For our project, we need to know the magnifying power of a lens with a fairly high degree of accuracy. Some lenses have unknown or obviously inaccurate magnification information, while others have approximately accurate information that is not precise enough for computations. In either case, it is useful to be able to calculate the magnifying power for ourselves.

A microscope slide like the one above, whose divisions are a known distance apart, is used to perform the calculation.

First, a picture is taken of the ruler slide using the desired magnification. Next, the individual pixels between two divisions are counted. This is done using any editing software with a single-pixel brush size. Finally, the pixel size on the sensor plane of the imaging device must be known. Camera documentation should include this information.

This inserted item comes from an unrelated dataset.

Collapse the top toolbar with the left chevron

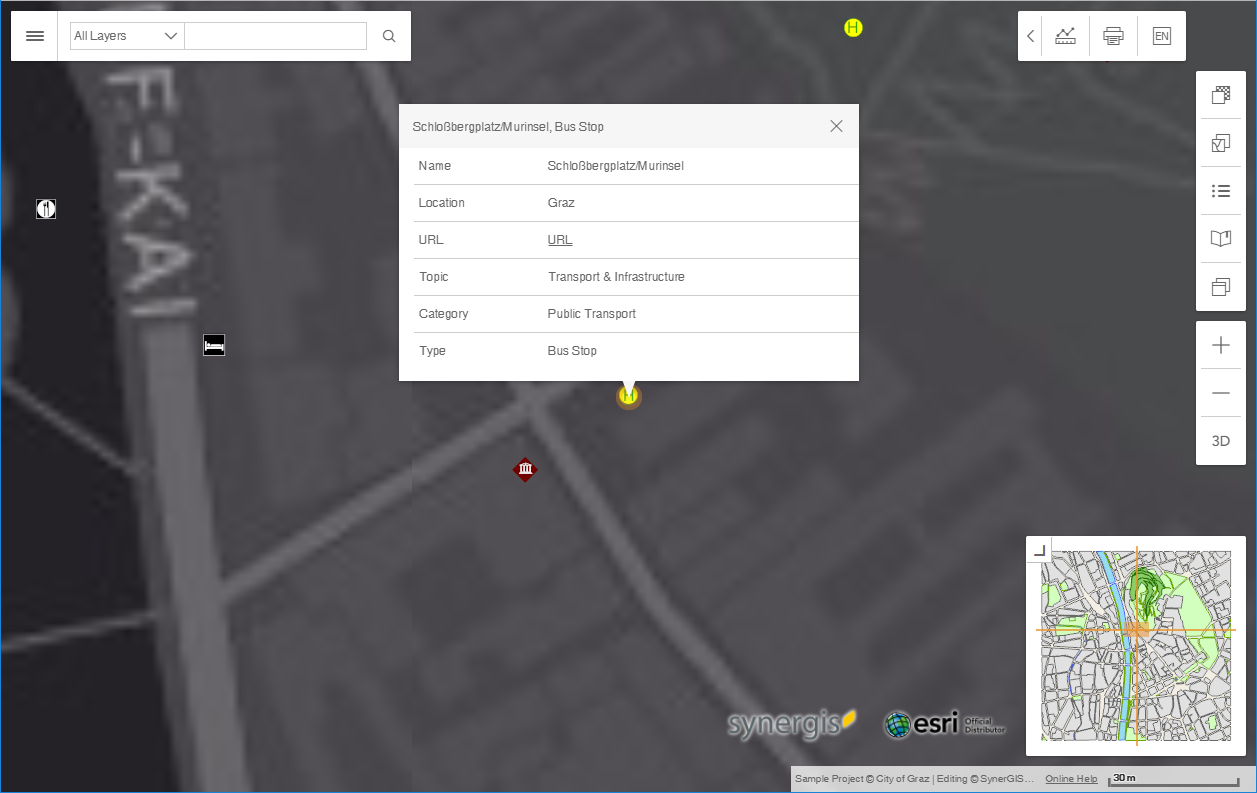click(1030, 35)
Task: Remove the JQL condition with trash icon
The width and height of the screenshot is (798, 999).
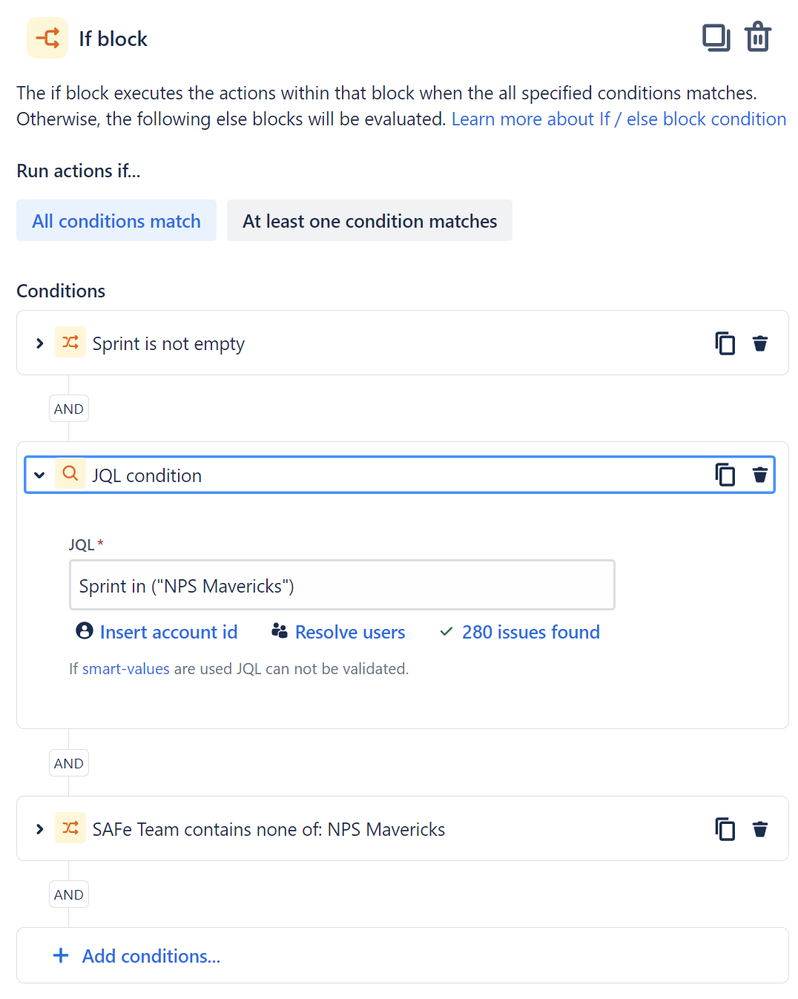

Magnification is found by multiplying the counted number of pixels per division by the pixel size on the sensor plane and dividing by the actual distance of the divisions on the slide. An example calculation is performed below on a lens of approximately 10x magnification:

Calibration slide with 50 um divisions
Camera with 6.5 um pixel size
Counted 72 pixels per division

Magnification = (6.5*72)/50 = 9.36x

 

Notes On How To Move Things: Ball Screw VS Rack and Pinion

Currently, we’re working on a low-cost plotter to move a specimen slide around on the x-y plane while also having the z-axis to adjust the focus of the optical element. Whew, that’s a lot of moving things. This, of course, begs the question: what is the best way to move things? Currently, we have two options:

 

Ball Screw:

Cross Section of a Ball Screw on a Screw Shaft

The ball screw would traverse the screw shaft.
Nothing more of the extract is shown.